Extensive HIV Treatment Failure Found Rare
LONDON, Dec. 6 -- Complete failure of HIV treatment on the basis of the three original drug classes is much more the exception than the rule, researchers here said.
Action Points --->
Explain to interested patients that for several years therapy for HIV was limited to drugs from three classes, with the risk that patients could develop resistance to many of them and have few treatment options.
Note that this study suggests that few patients in that period developed so much resistance that they were completely without treatment options.
The finding may be encouraging for clinicians and patients in developing countries, where in most cases only drugs from the three original classes are available, according to Andrew Phillips, Ph.D., of the Royal Free and University College Medical School, and colleagues.
In a cohort of 7,916 HIV patients in the United Kingdom, only 167 ever developed "extensive" failure to respond to the three classes, Dr.
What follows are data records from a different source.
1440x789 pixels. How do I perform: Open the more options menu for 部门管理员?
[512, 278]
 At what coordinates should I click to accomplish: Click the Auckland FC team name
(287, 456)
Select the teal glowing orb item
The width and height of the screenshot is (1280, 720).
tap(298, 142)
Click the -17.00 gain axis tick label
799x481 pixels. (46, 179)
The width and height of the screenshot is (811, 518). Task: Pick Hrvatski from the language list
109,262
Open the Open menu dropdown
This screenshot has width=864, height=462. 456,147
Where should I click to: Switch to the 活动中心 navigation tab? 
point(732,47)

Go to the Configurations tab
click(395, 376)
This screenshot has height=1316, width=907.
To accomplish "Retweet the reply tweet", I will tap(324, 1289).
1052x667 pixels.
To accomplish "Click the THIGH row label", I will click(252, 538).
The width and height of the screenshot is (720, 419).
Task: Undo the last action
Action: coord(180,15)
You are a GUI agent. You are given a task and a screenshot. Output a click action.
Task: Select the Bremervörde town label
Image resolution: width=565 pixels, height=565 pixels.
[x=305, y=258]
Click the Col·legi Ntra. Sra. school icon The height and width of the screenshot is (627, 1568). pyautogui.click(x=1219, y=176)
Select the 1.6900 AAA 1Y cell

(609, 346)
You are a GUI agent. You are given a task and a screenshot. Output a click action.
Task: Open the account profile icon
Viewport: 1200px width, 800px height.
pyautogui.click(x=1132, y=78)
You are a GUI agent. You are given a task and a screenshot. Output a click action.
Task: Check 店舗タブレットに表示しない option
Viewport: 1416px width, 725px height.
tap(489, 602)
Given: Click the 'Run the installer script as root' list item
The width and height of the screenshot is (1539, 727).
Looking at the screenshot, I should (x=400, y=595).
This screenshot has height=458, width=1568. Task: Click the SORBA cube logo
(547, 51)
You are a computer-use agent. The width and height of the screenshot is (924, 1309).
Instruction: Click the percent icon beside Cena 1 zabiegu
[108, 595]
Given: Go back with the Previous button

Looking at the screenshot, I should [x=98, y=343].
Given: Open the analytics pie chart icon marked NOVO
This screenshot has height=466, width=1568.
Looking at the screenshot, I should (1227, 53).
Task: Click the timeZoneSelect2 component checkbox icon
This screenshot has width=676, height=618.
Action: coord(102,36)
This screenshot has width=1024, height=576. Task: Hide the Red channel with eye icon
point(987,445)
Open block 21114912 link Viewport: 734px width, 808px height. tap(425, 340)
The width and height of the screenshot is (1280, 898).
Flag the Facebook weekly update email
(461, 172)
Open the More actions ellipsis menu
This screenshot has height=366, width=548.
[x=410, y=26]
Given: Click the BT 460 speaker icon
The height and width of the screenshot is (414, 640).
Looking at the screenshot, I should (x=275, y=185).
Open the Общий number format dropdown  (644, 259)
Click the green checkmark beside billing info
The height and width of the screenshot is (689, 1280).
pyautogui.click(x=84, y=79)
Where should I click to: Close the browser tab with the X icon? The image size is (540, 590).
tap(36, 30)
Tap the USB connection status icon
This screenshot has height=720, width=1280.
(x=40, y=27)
Phillips and colleagues reported in the Dec. 8 issue of The Lancet.
And even among those, Dr. Phillips and colleagues said, there was enough residual drug activity so that 60% had an undetectable HIV viral load at least once after they were classified as having extensive virological failure.
"Extensive" failure was defined more strictly than the usual category of "triple-class failure," which is defined simply as failure to respond to at least one nucleoside reverse transcriptase inhibitor (NRTI), one non-nucleoside reverse transcriptase inhibitor (NNRTI), and one protease inhibitor (PI).
"Extensive" failure was defined as:
For nucleoside reverse transcriptase inhibitors, a lack of response to at least one drug each from three subclasses -- zidovudine or stavudine; lamivudine or emtricitabine; and didanosine, tenofovir, or abacavir.
For the non-nucleoside reverse transcriptase inhibitors, lack of response to efavirenz or nevirapine.
For the protease inhibitors, failure of at least one ritonavir-boosted protease inhibitor.
Lack of response -- or "virological failure" -- to a given drug was defined as a viral load higher than 400 copies of HIV RNA per milliliter of blood despite four continuous months of therapy with the medication.
Over 27,441 person-years of follow-up, the researchers found extensive triple-class failure in 167 patients, 90% of them with a lack of response to seven drugs or more, and 58% of them who went on to fail second-line therapies.
The only drug outside the three original classes that was available during the study period was the fusion inhibitor enfuvirtide, but only five of the 167 patients with extensive triple-class failure used it. (Three new drug classes are currently available -- fusion inhibitors, integrase inhibitors, and CCR5 antagonists.)
Despite their relative lack of other options, the five-year risk of death for patients with extensive triple-class failure was 10.6%, with a total of nine deaths over the follow-up period.
Over the whole cohort, the 10-year risk for extensive triple-class failure was 9.2%, but the researchers said that appears to have decreased over time by roughly 14% per year, which was significant at P=0.006.
Two factors of importance in the developing world appear to affect the risk of developing extensive failure, the researchers found in a multivariate analysis of baseline factors:
Being heterosexual was associated with a doubling of the risk. The odds ratio was 2.26, with a 95% confidence interval from 1.50 to 3.40, which was significant at P<00001.
Having a higher CD4 cell count decreased the risk by 32% for every 100 cells per microliter of blood. The odds ratio was 0.68, with a 95% confidence interval from 0.60 to 0.77, which was also significant at P<00001.
Starting treatment with more than 200 cells per microliter gave a cumulative 10-year risk of extensive triple-class failure of 5.5%, compared with 12.1% for those who started therapy with a lower CD4 cell count.
Both factors may affect therapy in the developing world, where the pandemic is largely heterosexual in nature and where a level of 200 CD4 cells is often considered an upper limit for starting therapy.
The good news in the study is that extensive failure was rare, according to Edward Mills, Ph.D., of the Center for Excellence in HIV/AIDS in Vancouver, and Jean Nachega, M.D., of Johns Hopkins Bloomberg School of Public Health, writing in an accompanying commentary.
But, they said, the bad news is that many patients then went on to fail further regimens -- options that are usually not available in the developing world.
The study "underscores the need for access to alternative, less toxic, and more affordable first-line, second-line, and now third-line antiretroviral drugs in developing countries," they argued.
The study was supported by the Medical Research Council of the United Kingdom. Dr. Phillips reported financial links with Boehringer Ingelheim, Roche, Abbott, GlaxoSmithKline, Gilead Sciences, Tibotec, and Janssen-Cilag.
Primary source: The LancetSource reference:Phillips AN, et al "Risk of extensive virological failure to the three original antiretroviral drug classes over long-term follow-up from the start of therapy in patients with HIV infection: an observational cohort study" Lancet 2007; 370: 1923-28. Additional source: The LancetSource reference: Mills E, Nachega J, "A wake-up call for global access to salvage HIV drug regimens" Lancet 2007; 370: 1885-87.